- RECORD SET
+---+
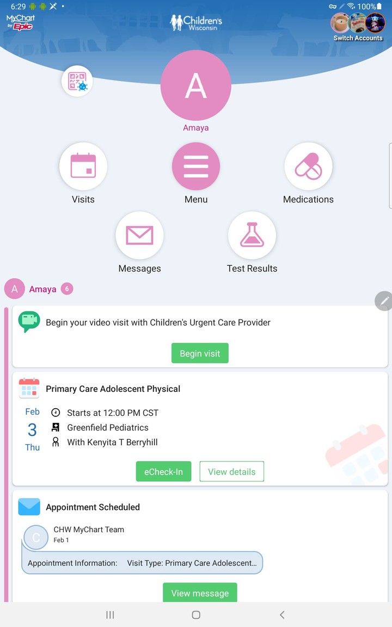Open the Test Results flask icon
The image size is (392, 627).
coord(252,236)
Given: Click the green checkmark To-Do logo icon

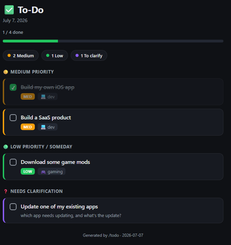Looking at the screenshot, I should (9, 10).
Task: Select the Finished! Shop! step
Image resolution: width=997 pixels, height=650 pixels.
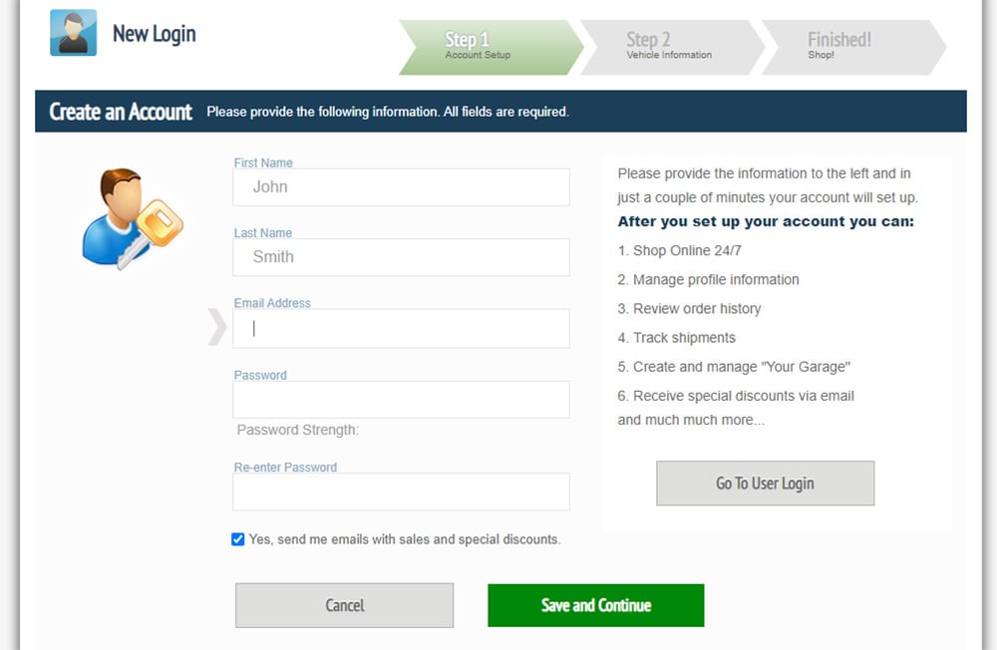Action: [x=854, y=47]
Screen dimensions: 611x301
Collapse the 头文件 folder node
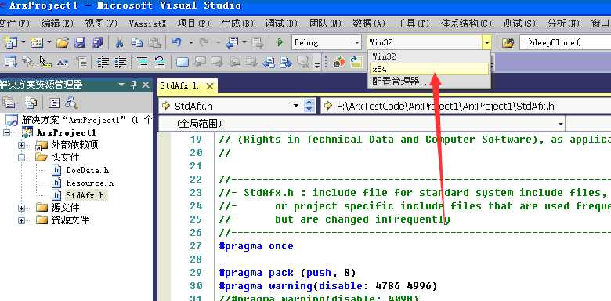[x=21, y=158]
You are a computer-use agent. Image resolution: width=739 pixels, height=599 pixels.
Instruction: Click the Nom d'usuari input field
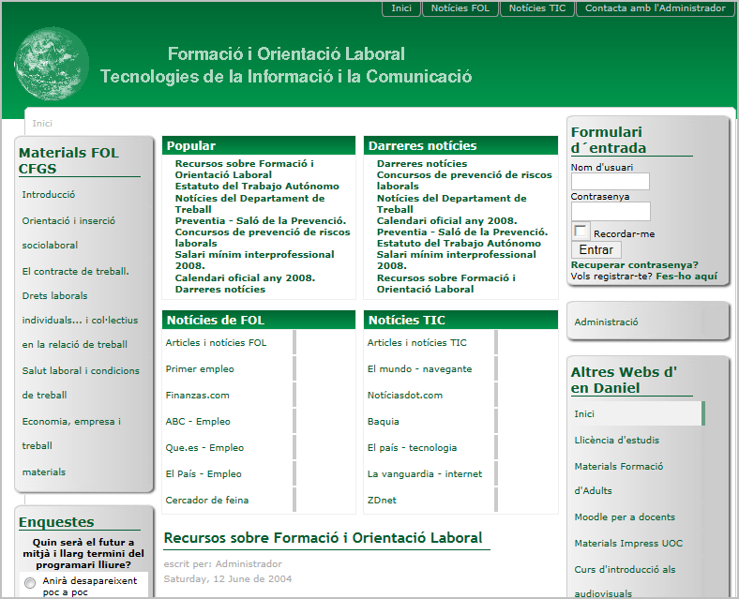coord(610,182)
+---+
- TRY IT
From the line with "You are a computer-use" through the last line of the entries above, transcribe everything exactly, both ends included, but not the pictures.

- RESULT OF THIS TASK
You are a computer-use agent. Image resolution: width=739 pixels, height=599 pixels.
Instruction: Click the Nom d'usuari input field
coord(610,182)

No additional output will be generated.